**Saved entries:**
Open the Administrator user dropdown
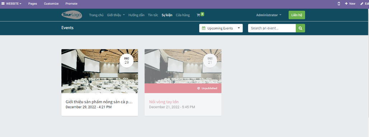The image size is (369, 137). coord(269,15)
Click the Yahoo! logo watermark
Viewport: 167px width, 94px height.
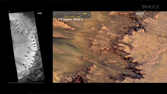[x=150, y=7]
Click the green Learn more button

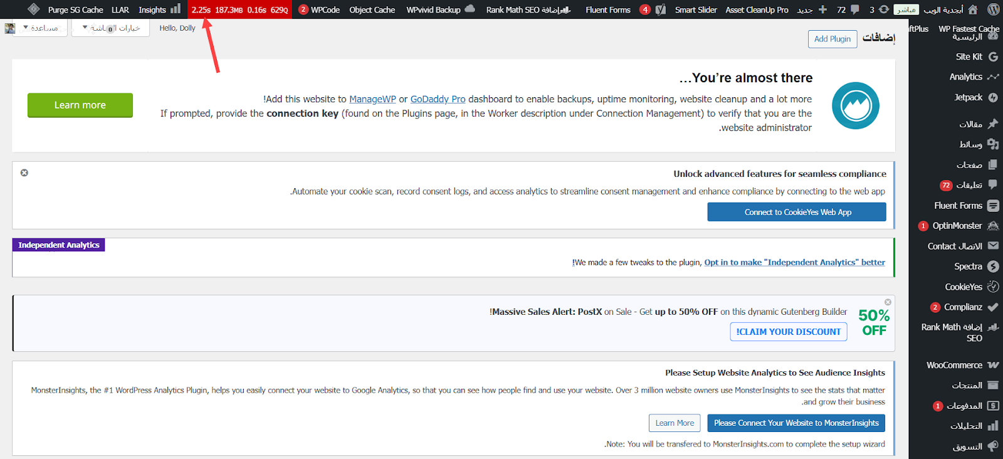(80, 105)
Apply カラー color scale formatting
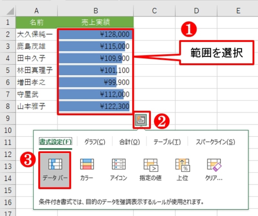 coord(87,170)
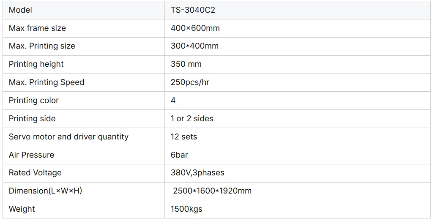435x221 pixels.
Task: Select the Max. Printing Speed label
Action: [47, 82]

**TASK:**
Only the lines from the one with "Click the Yahoo! logo watermark" through the last line of the records above are wanted, copied exactly and with pictures omitted.

**RESPONSE BELOW:**
Click the Yahoo! logo watermark
Viewport: 167px width, 94px height.
[x=150, y=7]
Click the green Learn more button

(80, 105)
Apply カラー color scale formatting
 coord(87,170)
435x221 pixels.
Task: Select the Max. Printing Speed label
Action: [47, 82]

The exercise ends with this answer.